(What to work on) Reproduce the entire listing below word for word, keeping every line in its original order.

(Data in this exercise)
(begin)
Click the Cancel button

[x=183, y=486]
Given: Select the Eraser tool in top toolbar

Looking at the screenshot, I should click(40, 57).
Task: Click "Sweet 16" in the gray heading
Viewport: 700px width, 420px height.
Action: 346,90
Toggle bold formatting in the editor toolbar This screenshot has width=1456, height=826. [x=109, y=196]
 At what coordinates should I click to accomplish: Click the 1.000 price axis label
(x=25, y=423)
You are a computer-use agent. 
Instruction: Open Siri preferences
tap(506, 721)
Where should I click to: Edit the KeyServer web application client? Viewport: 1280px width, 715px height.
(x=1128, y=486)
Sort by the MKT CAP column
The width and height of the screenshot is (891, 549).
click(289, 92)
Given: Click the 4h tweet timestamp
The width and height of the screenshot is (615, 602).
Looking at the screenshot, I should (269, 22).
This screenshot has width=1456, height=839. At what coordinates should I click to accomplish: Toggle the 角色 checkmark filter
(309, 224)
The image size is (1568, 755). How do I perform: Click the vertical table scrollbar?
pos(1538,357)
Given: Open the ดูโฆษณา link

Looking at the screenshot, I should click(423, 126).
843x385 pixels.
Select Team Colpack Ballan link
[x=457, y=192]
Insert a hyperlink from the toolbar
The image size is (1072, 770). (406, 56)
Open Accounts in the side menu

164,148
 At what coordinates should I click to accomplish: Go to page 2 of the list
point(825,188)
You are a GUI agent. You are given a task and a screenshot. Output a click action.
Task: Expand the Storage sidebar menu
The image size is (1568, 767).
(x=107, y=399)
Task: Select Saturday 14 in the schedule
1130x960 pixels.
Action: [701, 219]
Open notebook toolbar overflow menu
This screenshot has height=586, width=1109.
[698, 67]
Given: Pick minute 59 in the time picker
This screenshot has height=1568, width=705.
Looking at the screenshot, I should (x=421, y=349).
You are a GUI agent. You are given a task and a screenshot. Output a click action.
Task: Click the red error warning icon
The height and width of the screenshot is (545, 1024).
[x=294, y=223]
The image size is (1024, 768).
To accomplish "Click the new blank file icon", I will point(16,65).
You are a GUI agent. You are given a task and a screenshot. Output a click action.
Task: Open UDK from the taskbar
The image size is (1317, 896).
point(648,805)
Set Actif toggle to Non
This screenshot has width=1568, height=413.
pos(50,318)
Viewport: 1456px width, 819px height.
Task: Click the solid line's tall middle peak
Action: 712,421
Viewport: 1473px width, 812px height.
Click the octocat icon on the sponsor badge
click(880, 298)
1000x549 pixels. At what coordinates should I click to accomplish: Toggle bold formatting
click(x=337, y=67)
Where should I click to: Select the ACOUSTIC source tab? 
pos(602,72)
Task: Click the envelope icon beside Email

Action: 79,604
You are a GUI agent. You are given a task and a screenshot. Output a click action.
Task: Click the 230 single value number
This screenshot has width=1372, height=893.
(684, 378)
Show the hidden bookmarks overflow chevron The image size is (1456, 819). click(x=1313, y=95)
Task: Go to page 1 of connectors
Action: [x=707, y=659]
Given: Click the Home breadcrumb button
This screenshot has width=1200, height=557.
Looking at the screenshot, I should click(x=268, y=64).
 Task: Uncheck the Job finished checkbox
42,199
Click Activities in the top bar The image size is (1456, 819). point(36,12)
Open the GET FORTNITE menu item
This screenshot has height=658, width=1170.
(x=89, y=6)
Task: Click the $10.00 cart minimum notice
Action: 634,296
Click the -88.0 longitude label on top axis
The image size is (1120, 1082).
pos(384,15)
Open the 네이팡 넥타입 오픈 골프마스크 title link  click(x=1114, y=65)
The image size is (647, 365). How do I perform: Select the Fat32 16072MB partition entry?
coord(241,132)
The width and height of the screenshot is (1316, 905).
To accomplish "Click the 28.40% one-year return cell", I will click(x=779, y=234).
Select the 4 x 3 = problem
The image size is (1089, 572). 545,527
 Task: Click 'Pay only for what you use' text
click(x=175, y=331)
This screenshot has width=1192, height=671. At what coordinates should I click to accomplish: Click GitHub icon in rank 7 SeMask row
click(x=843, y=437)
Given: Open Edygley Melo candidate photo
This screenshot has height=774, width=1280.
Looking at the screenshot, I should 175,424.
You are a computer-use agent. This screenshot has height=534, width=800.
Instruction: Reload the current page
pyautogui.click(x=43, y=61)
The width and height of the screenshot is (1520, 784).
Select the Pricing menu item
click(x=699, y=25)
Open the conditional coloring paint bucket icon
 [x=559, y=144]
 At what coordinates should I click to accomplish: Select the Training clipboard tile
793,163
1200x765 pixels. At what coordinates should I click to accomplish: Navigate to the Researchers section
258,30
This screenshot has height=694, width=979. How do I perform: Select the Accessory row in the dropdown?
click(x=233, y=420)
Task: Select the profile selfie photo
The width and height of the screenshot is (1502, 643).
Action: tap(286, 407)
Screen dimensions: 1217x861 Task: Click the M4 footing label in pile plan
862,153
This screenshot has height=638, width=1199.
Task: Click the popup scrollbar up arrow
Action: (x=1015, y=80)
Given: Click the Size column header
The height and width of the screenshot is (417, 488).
(end)
(Response below)
Click the Cancel button

[x=183, y=486]
Given: Select the Eraser tool in top toolbar

Looking at the screenshot, I should click(40, 57).
Task: Click "Sweet 16" in the gray heading
Viewport: 700px width, 420px height.
Action: 346,90
Toggle bold formatting in the editor toolbar This screenshot has width=1456, height=826. [x=109, y=196]
 At what coordinates should I click to accomplish: Click the 1.000 price axis label
(x=25, y=423)
You are a computer-use agent. 
Instruction: Open Siri preferences
tap(506, 721)
Where should I click to: Edit the KeyServer web application client? Viewport: 1280px width, 715px height.
(x=1128, y=486)
Sort by the MKT CAP column
The width and height of the screenshot is (891, 549).
click(289, 92)
Given: Click the 4h tweet timestamp
The width and height of the screenshot is (615, 602).
Looking at the screenshot, I should (269, 22).
This screenshot has width=1456, height=839. At what coordinates should I click to accomplish: Toggle the 角色 checkmark filter
(309, 224)
The image size is (1568, 755). How do I perform: Click the vertical table scrollbar?
pos(1538,357)
Given: Open the ดูโฆษณา link

Looking at the screenshot, I should click(423, 126).
843x385 pixels.
Select Team Colpack Ballan link
[x=457, y=192]
Insert a hyperlink from the toolbar
The image size is (1072, 770). (406, 56)
Open Accounts in the side menu

164,148
 At what coordinates should I click to accomplish: Go to page 2 of the list
point(825,188)
You are a GUI agent. You are given a task and a screenshot. Output a click action.
Task: Expand the Storage sidebar menu
The image size is (1568, 767).
(x=107, y=399)
Task: Select Saturday 14 in the schedule
1130x960 pixels.
Action: [701, 219]
Open notebook toolbar overflow menu
This screenshot has height=586, width=1109.
[698, 67]
Given: Pick minute 59 in the time picker
This screenshot has height=1568, width=705.
Looking at the screenshot, I should (x=421, y=349).
You are a GUI agent. You are given a task and a screenshot. Output a click action.
Task: Click the red error warning icon
The height and width of the screenshot is (545, 1024).
[x=294, y=223]
The image size is (1024, 768).
To accomplish "Click the new blank file icon", I will point(16,65).
You are a GUI agent. You are given a task and a screenshot. Output a click action.
Task: Open UDK from the taskbar
The image size is (1317, 896).
point(648,805)
Set Actif toggle to Non
This screenshot has width=1568, height=413.
pos(50,318)
Viewport: 1456px width, 819px height.
Task: Click the solid line's tall middle peak
Action: 712,421
Viewport: 1473px width, 812px height.
Click the octocat icon on the sponsor badge
click(880, 298)
1000x549 pixels. At what coordinates should I click to accomplish: Toggle bold formatting
click(x=337, y=67)
Where should I click to: Select the ACOUSTIC source tab? 
pos(602,72)
Task: Click the envelope icon beside Email

Action: 79,604
You are a GUI agent. You are given a task and a screenshot. Output a click action.
Task: Click the 230 single value number
This screenshot has width=1372, height=893.
(684, 378)
Show the hidden bookmarks overflow chevron The image size is (1456, 819). click(x=1313, y=95)
Task: Go to page 1 of connectors
Action: [x=707, y=659]
Given: Click the Home breadcrumb button
This screenshot has width=1200, height=557.
Looking at the screenshot, I should click(x=268, y=64).
 Task: Uncheck the Job finished checkbox
42,199
Click Activities in the top bar The image size is (1456, 819). point(36,12)
Open the GET FORTNITE menu item
This screenshot has height=658, width=1170.
(x=89, y=6)
Task: Click the $10.00 cart minimum notice
Action: 634,296
Click the -88.0 longitude label on top axis
The image size is (1120, 1082).
pos(384,15)
Open the 네이팡 넥타입 오픈 골프마스크 title link  click(x=1114, y=65)
The image size is (647, 365). How do I perform: Select the Fat32 16072MB partition entry?
coord(241,132)
The width and height of the screenshot is (1316, 905).
To accomplish "Click the 28.40% one-year return cell", I will click(x=779, y=234).
Select the 4 x 3 = problem
The image size is (1089, 572). 545,527
 Task: Click 'Pay only for what you use' text
click(x=175, y=331)
This screenshot has width=1192, height=671. At what coordinates should I click to accomplish: Click GitHub icon in rank 7 SeMask row
click(x=843, y=437)
Given: Open Edygley Melo candidate photo
This screenshot has height=774, width=1280.
Looking at the screenshot, I should 175,424.
You are a computer-use agent. This screenshot has height=534, width=800.
Instruction: Reload the current page
pyautogui.click(x=43, y=61)
The width and height of the screenshot is (1520, 784).
Select the Pricing menu item
click(x=699, y=25)
Open the conditional coloring paint bucket icon
 [x=559, y=144]
 At what coordinates should I click to accomplish: Select the Training clipboard tile
793,163
1200x765 pixels. At what coordinates should I click to accomplish: Navigate to the Researchers section
258,30
This screenshot has height=694, width=979. How do I perform: Select the Accessory row in the dropdown?
click(x=233, y=420)
Task: Select the profile selfie photo
The width and height of the screenshot is (1502, 643).
Action: tap(286, 407)
Screen dimensions: 1217x861 Task: Click the M4 footing label in pile plan
862,153
This screenshot has height=638, width=1199.
Task: Click the popup scrollbar up arrow
Action: (x=1015, y=80)
Given: Click the Size column header
The height and width of the screenshot is (417, 488).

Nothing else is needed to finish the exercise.